Programming Tutorials

Precedence and Order of Evaluation in C

By: Fazal in C Tutorials on 2007-09-20  

Table below summarizes the rules for precedence and associativity of all operators, including those that we have not yet discussed. Operators on the same line have the same precedence; rows are in order of decreasing precedence, so, for example, *, /, and % all have the same precedence, which is higher than that of binary + and -. The ``operator'' () refers to function call. The operators -> and . are used to access members of structures;

Note that the precedence of the bitwise operators &, ^, and | falls below == and !=. This implies that bit-testing expressions like

   if ((x & MASK) == 0) ...

must be fully parenthesized to give proper results.

 

Operators	Associativity
() [] -> .	left to right
! ~ ++ -- + - * (type) sizeof	right to left
* / %	left to right
+ -	left to right
<<  >>	left to right
< <= > >=	left to right
== !=	left to right
&	left to right
^	left to right
|	left to right
&&	left to right
||	left to right
?:	right to left
= += -= *= /= %= &= ^= |= <<= >>=	right to left
,	left to right

Unary & +, -, and * have higher precedence than the binary forms.

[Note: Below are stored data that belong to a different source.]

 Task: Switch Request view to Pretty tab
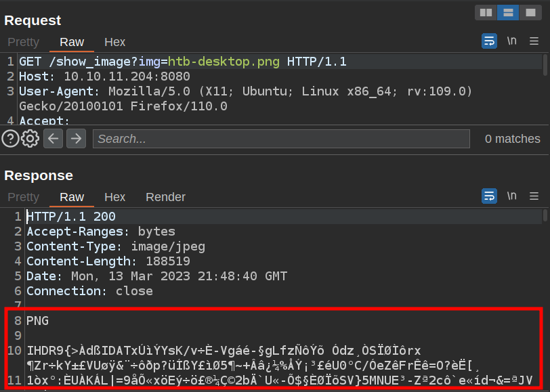tap(24, 42)
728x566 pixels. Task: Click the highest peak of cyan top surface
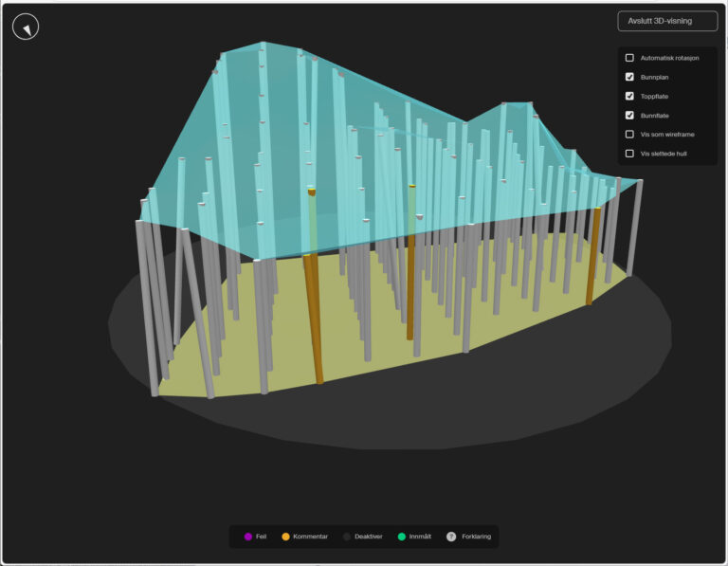(262, 43)
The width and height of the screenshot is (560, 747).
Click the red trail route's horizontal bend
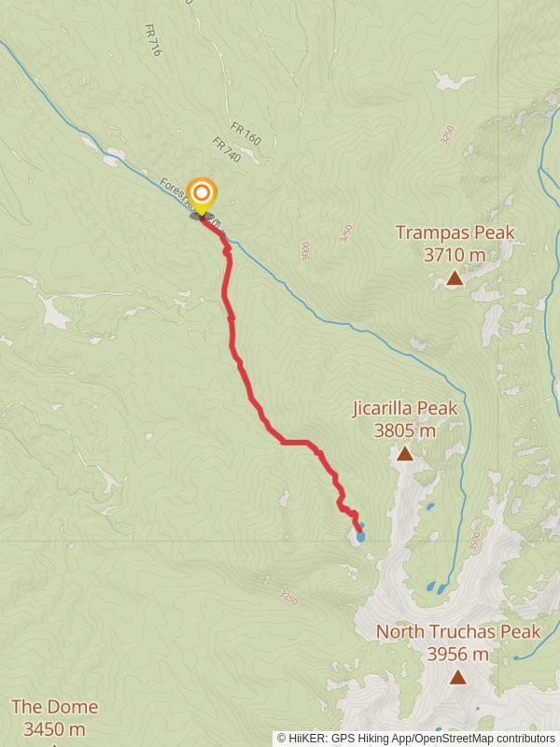pos(296,442)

Table: Precedence and Associativity of Operators

Note that the precedence of the bitwise operators &, ^, and | falls below == and !=. This implies that bit-testing expressions like

   if ((x & MASK) == 0) ...

must be fully parenthesized to give proper results.

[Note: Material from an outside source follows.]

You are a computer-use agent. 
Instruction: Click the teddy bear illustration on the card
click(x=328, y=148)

C, like most languages, does not specify the order in which the operands of an operator are evaluated. (The exceptions are &&, ||, ?:, and `,'.) For example, in a statement like

   x = f() + g();

f may be evaluated before g or vice versa; thus if either f or g alters a variable on which the other depends, x can depend on the order of evaluation. Intermediate results can be stored in temporary variables to ensure a particular sequence.

Similarly, the order in which function arguments are evaluated is not specified, so the statement

   printf("%d %d\n", ++n, power(2, n));   /* WRONG */

can produce different results with different compilers, depending on whether n is incremented before power is called. The solution, of course, is to write

   ++n;
   printf("%d %d\n", n, power(2, n));

Function calls, nested assignment statements, and increment and decrement operators cause ``side effects'' - some variable is changed as a by-product of the evaluation of an expression. In any expression involving side effects, there can be subtle dependencies on the order in which variables taking part in the expression are updated. One unhappy situation is typified by the statement

   a[i] = i++;

The question is whether the subscript is the old value of i or the new. Compilers can interpret this in different ways, and generate different answers depending on their interpretation. The standard intentionally leaves most such matters unspecified. When side effects (assignment to variables) take place within an expression is left to the discretion of the compiler, since the best order depends strongly on machine architecture. (The standard does specify that all side effects on arguments take effect before a function is called, but that would not help in the call to printf above.)

The moral is that writing code that depends on order of evaluation is a bad programming practice in any language. Naturally, it is necessary to know what things to avoid, but if you don't know how they are done on various machines, you won't be tempted to take advantage of a particular implementation.